• _What this task involves_: Using the listing below, set down each line from the line containing "You are a computer-use agent." through the line containing "Instruction: Toggle the Sexual content tag", both ends included, exactly and with nothing added.

• _Information shown_:
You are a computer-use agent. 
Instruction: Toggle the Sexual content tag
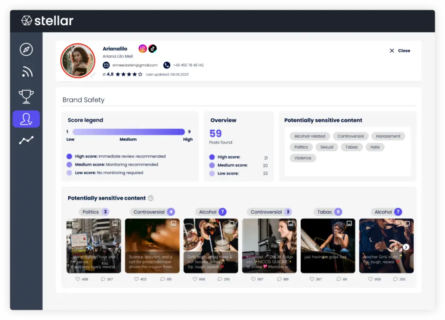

* * *

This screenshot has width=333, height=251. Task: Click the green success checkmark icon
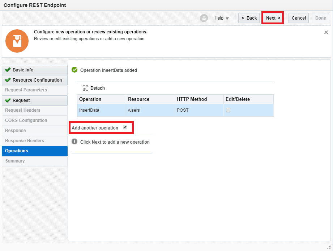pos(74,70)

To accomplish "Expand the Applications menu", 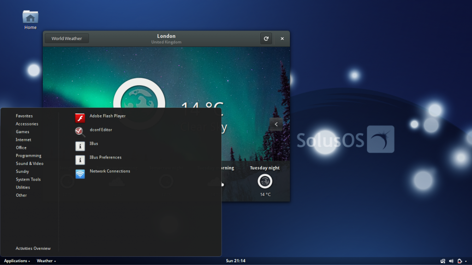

...

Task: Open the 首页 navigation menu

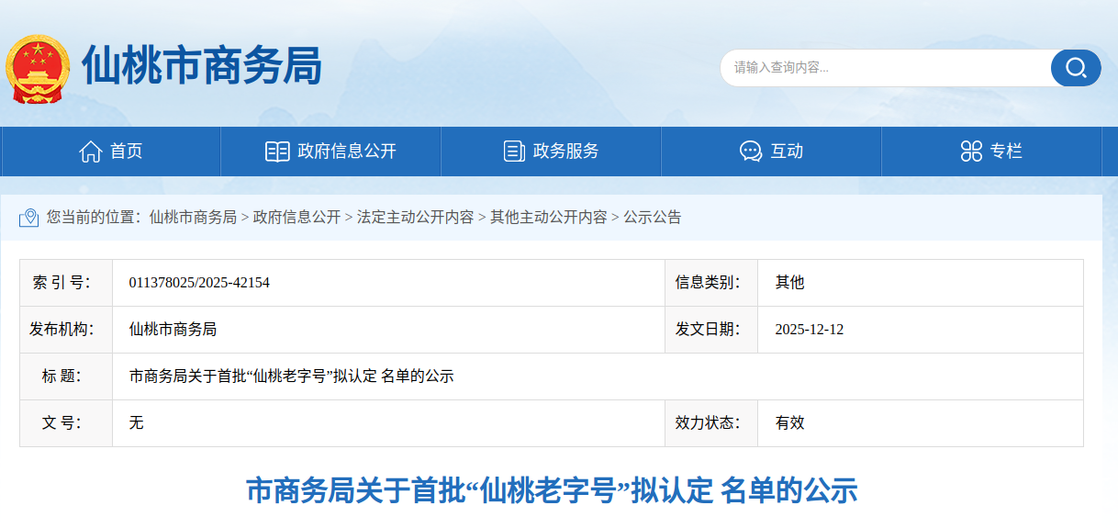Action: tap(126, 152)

• _Written reply_:
You are a computer-use agent. 
Instruction: Toggle the Sexual content tag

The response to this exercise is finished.